Pretexts for My Iridescence

Undergraduate Thesis Work, 2022

Artist’s Statement

My work over the last four years has become motivated by and situated inside of the psychological space of the child, analyzing and investigating my own identity, lineage, and family history, while utilizing the aesthetics and objects associated with childhood and memory to articulate my own relationship to each. When I speak of psychological space, I am primarily referring to my own childlike interiority and the understanding I have of who I was, what I observed, and, subsequently, how I felt as a child. There is a deep discomfort that has pervaded these evolving perceptions; I have always felt tiny inside my body, lesser than and feeble. My goal as an artist has been to invite others into these intimate and often harrowing spaces. Pretexts for My Iridescence serves as invitation to my family, a kind of offering that expresses my perspective as the youngest and only queer child in our household; it is an offering for my child and teenage selves as well, an atonement for the pain and unsettling nature of memory, abuse, and generational suppression in relation to the queer body, the queer child. 

As a writer and poet, the curiosity I have in language and narrative tends to absorb inherently into my visual work. Thus, I’ve envisioned this collection moving through three narrative acts: Absence, Transparence, and Iridescence. These titles derive from a parenthetical in Jean Genet’s The Thief’s Journal, a transgressive and transformational fixture in queer literature. The full quote reads, “Pretexts for my iridescence, then for my transparence, and finally for my absence, the lads I speak of evaporate. All that remains of them is what remains of me: I exist only through them, who are nothing, existing only through me. They shed light on me, but I am the zone of interference.” When conceptualizing this body of work, I clung to Genet’s words, feeling as if they externalize a general unspoken theme throughout my oeuvre: the self (or extensions of self) as icon, as offering, as absent referent. 

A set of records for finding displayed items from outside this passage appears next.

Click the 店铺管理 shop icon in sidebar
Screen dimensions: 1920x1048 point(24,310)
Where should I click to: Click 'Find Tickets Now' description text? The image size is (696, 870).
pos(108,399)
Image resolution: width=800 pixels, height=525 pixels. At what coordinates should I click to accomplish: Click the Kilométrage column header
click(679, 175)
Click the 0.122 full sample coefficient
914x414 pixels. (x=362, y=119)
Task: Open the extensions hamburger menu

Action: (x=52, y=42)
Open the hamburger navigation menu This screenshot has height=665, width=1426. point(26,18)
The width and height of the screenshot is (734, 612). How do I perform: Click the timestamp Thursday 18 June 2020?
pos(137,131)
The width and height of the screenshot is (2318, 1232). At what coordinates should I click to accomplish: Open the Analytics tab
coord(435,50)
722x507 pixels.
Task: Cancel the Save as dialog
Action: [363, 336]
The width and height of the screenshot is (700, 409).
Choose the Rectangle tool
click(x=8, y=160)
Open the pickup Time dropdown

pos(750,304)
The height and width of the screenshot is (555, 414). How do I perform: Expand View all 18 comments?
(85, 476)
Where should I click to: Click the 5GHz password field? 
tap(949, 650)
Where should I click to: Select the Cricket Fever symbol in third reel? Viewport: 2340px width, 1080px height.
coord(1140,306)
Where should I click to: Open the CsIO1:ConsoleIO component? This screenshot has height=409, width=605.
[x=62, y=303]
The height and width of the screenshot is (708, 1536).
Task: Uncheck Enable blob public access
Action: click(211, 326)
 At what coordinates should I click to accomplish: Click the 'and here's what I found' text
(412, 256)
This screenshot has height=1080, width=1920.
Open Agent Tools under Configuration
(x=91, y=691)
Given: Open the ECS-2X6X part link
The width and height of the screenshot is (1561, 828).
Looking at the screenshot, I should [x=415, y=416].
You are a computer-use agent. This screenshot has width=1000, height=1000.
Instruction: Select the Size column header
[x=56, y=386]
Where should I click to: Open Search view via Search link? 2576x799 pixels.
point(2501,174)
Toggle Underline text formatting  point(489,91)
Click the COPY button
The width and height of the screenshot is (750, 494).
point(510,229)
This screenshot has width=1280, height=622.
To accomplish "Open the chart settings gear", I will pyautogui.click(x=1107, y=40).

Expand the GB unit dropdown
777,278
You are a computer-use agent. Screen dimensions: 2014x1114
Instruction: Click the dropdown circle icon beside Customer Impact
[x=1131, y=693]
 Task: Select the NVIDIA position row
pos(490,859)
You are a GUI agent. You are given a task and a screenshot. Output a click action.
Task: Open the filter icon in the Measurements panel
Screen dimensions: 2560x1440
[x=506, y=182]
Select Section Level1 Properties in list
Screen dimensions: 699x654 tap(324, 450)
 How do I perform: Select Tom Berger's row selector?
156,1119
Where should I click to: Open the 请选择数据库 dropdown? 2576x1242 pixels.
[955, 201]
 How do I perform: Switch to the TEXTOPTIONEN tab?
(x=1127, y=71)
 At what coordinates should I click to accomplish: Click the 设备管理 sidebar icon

I’ve chosen to invert the order of the triptych Genet presents, allowing “Iridescence” to become the terminus. In my understanding of the word “pretext” and its correlation to this work, it refers to a falsehood given as an explanation or justification for some act, whereas “iridescence” takes on a more conceptual and expansive connotation– it translates personally into something like “becoming” or “emergence;” something that cannot be dulled or ignored. In this case, Absence and Transparence are the pretexts for Iridescence– my family and the pain I’ve endured in my queerness are falsehoods, untrue beginnings for my iridescence, my becoming, my emergence. The family often assumes ownership over the individual or the extensions of its blood/lineage. Much of who I’ve become as an adult has been attributed or attached to the parenting and teachings of my mother and father, both of whom made the decision, whether conscious or unconscious, to ignore my queerness, discomfort and, at times, existence as I transitioned from adolescence into adulthood. 

The first of these three acts, Absence, touches on the familial dissonance I’ve witnessed throughout my life, calling to question the roles imagery and portraiture take within the context and conception of family and how I exist within such, often sterile and posed, frameworks. This section serves as an acknowledgement or questioning of my family dynamic, but is also a visual form of forgiveness or acknowledgement directed towards my parents. Transparence serves more as a bodily and tonal reclamation, utilizing the hand-sewn/printed transitional objects to reinstate and resituate my body in relation to my family and my interior. It is a proclamation of love towards those who have hurt me, an extension or continuance of forgiveness. The last act, Iridescence is one that preserves and celebrates my body as it stands today. The photographs themselves have gone through a transitional process– they exemplify cleansing and understanding, wholeness and solitude. They externalize the comfort I’ve found within my interiority, my child psychology, while also expressing gratitude and thanks for the body I’ve been given and those who gave it to me.